Heart symbol with pills
Heart symbol with pills

Polypills are  multiple drugs in a single pill – so that the patient has to take less number of medicines which would minimise the chances of one pill being missed out

The humble polypill may be the answer to India’s battle with cardiovascular diseases (CVD), according to the findings of a research led by scientists from the All India Institute of Medical Sciences.

A polypill is a medicine that has different drugs in one pill to minimise the chances of a patient missing out on his/her medications. It is particularly effective for diseases like CVDs in which a patient often has to take medicines for blood pressure, diabetes, cholesterol taking the total number of daily pills to a very high number.

The Use of Multidrug Pill IReducing cardiovascular Events (UMPIRE) trial, showed that access to a cardiovascular polypilll (aspirin, statin and two blood pressure lowering drugs) significantly improved adherence, lowered systolic blood pressure (SBP) and low density lipoprotein cholesterol in patients with or at high risk of cardiovascular disease (CVD). Systolic blood pressure is the upper blood pressure reading that measures the pressure when the heart is in a state of contraction. LDL cholesterols are what is known as “bad cholesterol”.

“The polypill strategy was cost-saving compared to usual care among patients with or at high risk of CVD in India.”

The study published in the journal Science Direct was carried out by scientists from All India Institute of Medical Sciences, Centre for Chronic Disease Control, India and the Public Health Foundation of India. They concluded: “The polypill strategy was cost-saving compared to usual care among patients with or at high risk of CVD in India.”

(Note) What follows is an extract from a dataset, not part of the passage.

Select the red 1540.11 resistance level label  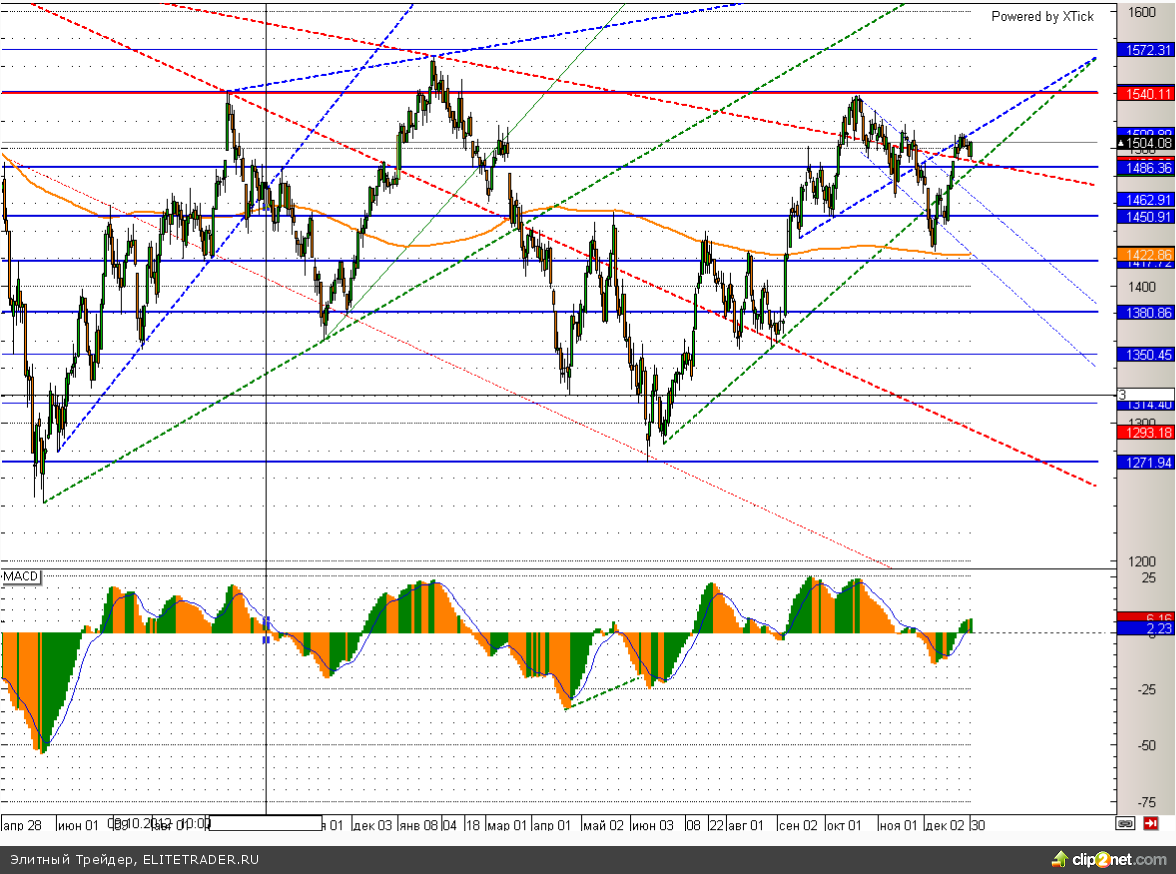1147,93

An update on the CVD incidence of India published in Circulation in 2016, said: “The Global Burden of Disease study estimate of age-standardized CVD death rate of 272 per 100 000 population in India is higher than the global average of 235 per 100 000 population. Some aspects of the CVD epidemic in India are particular causes of concern, including its accelerated buildup, the early age of disease onset in the population, and the high case fatality rate. In India, the epidemiological transition from predominantly infectious disease conditions to noncommunicable diseases has occurred over a rather brief period of time. Premature mortality in terms of years of life lost because of CVD in India increased by 59%, from 23.2 million (1990) to 37 million (2010).”